## WORK ORDER
Among the lines of the material, copy those that hold the string "post".
————
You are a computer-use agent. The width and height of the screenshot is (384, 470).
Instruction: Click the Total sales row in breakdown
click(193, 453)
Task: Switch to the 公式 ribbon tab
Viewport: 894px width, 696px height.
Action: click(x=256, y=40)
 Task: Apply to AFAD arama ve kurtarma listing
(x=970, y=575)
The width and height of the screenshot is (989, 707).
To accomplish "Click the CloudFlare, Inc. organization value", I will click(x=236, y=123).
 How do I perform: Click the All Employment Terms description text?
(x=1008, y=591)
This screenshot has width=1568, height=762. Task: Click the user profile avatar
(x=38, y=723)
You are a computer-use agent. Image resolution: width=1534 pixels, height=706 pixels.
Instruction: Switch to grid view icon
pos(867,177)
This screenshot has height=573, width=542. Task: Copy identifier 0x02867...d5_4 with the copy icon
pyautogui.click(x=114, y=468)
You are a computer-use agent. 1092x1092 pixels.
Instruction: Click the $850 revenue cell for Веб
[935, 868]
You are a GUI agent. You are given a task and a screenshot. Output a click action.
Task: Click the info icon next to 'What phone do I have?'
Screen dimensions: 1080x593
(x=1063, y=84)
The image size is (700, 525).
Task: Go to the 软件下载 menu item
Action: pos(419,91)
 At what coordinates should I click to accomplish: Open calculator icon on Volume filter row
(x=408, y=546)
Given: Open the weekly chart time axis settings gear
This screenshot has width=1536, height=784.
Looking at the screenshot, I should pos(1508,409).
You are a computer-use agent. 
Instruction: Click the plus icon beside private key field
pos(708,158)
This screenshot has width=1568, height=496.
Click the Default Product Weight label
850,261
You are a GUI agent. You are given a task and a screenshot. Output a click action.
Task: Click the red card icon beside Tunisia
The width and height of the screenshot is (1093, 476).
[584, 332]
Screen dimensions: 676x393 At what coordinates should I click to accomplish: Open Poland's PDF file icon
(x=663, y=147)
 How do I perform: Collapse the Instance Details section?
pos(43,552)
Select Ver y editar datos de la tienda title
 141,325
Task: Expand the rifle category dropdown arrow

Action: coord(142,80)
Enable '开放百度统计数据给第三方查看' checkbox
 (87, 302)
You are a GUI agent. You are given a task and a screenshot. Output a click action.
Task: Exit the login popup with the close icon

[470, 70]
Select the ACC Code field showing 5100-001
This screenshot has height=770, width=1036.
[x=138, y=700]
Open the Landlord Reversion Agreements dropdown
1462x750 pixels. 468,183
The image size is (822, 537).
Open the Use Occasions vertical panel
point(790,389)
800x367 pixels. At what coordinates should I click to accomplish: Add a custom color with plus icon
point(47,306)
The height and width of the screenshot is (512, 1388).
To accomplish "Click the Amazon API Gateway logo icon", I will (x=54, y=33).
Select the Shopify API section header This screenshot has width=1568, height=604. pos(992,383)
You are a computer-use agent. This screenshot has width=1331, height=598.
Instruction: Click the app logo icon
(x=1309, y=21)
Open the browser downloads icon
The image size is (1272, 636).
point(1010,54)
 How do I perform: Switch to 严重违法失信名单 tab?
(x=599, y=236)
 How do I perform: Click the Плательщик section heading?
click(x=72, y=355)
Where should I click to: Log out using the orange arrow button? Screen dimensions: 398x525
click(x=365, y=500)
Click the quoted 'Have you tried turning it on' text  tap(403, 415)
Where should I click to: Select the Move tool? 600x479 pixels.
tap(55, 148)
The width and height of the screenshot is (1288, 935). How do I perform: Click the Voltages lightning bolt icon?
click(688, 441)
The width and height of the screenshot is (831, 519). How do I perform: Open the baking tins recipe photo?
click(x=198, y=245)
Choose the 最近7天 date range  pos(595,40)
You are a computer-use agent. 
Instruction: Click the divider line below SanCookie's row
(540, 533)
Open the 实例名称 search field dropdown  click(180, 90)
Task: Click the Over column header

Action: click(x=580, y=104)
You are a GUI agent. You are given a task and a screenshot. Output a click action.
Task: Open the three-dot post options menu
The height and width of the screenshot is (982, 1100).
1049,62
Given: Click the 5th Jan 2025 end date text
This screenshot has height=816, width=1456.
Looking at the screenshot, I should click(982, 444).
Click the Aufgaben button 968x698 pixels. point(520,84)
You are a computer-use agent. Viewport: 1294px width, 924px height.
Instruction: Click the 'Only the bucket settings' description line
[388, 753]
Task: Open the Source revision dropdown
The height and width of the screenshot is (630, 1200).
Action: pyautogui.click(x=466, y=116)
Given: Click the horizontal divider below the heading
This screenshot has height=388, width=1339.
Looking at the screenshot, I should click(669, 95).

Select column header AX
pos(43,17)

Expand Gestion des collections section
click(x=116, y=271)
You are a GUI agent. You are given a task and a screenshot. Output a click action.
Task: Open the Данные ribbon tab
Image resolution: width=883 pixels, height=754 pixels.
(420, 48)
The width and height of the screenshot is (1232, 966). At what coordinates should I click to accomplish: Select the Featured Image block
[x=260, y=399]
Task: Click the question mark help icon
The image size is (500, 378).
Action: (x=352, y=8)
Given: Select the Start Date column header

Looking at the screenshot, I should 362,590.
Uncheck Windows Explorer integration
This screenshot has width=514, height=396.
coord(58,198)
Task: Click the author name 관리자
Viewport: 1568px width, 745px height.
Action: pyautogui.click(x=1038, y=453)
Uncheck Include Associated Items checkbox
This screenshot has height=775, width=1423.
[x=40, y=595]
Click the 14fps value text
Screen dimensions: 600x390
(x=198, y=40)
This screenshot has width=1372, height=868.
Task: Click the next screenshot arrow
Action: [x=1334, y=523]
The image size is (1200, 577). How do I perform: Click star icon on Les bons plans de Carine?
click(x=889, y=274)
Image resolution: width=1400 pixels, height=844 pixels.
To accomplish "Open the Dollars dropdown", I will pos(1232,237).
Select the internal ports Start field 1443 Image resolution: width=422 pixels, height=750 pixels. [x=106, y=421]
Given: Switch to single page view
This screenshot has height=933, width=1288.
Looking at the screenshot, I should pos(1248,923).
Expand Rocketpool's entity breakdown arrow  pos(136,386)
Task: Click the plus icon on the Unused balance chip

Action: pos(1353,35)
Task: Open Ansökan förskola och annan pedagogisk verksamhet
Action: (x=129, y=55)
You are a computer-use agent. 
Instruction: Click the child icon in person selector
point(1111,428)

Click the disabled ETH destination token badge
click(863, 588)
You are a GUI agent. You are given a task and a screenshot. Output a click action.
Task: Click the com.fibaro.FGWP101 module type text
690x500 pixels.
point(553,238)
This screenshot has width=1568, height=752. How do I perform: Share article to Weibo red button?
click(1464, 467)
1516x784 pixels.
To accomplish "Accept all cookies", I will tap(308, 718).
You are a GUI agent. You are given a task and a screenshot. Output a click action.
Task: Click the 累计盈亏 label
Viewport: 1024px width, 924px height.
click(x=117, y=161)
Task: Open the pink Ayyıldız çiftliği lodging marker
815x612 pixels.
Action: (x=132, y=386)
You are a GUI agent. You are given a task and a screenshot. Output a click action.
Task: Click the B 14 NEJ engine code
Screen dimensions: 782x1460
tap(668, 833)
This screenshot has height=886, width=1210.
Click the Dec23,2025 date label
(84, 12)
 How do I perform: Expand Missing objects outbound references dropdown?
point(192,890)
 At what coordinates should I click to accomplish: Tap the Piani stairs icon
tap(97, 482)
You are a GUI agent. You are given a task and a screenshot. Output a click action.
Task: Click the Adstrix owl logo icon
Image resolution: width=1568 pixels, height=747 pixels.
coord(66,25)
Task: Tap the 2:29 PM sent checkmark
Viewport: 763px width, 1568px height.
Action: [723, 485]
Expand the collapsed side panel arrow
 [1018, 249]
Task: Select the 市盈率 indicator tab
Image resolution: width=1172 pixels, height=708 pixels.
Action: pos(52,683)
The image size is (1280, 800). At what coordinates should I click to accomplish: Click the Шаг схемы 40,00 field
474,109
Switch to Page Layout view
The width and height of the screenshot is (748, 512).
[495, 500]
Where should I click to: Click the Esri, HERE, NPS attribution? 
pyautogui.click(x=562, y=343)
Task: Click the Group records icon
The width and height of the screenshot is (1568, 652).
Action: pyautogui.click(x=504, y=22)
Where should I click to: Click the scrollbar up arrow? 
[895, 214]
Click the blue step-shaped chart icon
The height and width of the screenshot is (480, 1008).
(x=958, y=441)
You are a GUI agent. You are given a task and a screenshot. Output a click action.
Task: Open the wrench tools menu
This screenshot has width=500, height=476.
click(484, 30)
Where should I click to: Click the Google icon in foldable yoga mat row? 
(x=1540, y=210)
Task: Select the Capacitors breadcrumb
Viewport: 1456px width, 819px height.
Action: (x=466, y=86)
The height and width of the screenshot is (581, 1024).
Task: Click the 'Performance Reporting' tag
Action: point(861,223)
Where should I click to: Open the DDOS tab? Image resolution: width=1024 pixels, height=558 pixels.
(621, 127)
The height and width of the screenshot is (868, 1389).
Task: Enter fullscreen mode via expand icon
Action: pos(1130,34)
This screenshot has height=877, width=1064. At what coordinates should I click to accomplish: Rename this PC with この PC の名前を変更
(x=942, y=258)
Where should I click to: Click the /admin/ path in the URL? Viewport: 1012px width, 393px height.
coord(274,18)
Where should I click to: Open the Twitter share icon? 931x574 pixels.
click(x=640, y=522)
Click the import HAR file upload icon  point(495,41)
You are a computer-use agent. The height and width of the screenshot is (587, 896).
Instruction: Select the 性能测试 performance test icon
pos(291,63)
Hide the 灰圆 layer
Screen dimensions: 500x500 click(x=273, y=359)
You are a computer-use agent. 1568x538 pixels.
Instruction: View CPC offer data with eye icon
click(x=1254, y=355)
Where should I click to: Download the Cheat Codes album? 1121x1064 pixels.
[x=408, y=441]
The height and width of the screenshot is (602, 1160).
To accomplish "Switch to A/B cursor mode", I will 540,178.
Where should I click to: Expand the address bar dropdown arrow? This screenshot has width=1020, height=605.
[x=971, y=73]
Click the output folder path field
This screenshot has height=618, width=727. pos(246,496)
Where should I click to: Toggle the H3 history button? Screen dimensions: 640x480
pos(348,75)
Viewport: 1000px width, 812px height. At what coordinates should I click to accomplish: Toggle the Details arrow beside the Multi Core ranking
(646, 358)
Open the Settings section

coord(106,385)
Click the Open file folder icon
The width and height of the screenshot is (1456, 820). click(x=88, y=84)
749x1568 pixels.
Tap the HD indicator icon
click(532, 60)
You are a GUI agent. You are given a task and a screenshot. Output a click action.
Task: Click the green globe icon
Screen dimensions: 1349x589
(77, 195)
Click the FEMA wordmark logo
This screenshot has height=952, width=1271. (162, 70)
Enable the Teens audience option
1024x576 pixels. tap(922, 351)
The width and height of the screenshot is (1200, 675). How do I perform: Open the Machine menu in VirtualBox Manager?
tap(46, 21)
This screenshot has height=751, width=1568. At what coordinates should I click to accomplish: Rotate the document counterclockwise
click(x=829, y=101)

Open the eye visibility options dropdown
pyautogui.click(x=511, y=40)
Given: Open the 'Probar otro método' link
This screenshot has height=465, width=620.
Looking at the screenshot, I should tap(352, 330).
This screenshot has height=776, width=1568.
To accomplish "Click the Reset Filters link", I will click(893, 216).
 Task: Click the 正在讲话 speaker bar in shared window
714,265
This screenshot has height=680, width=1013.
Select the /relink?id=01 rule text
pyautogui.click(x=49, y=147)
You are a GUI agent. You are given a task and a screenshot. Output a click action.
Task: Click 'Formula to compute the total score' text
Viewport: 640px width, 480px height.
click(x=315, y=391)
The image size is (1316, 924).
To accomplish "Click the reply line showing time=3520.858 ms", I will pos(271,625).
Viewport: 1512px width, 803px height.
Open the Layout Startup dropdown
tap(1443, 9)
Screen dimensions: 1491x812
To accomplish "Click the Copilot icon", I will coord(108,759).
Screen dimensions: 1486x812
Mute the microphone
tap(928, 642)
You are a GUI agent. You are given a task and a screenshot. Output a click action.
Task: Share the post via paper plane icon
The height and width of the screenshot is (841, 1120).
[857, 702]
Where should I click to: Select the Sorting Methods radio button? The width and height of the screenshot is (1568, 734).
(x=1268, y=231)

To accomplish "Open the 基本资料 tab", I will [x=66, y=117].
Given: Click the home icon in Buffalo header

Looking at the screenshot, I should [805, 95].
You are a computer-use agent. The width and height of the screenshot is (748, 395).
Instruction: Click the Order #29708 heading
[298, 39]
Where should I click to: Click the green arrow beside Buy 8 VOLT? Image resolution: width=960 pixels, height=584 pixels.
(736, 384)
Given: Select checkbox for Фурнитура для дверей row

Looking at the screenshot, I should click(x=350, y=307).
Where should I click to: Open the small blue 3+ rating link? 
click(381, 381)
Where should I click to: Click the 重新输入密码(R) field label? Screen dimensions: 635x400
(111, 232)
————
## ANSWER TO THE PROBLEM
Task: Open the three-dot post options menu
Task: Share the post via paper plane icon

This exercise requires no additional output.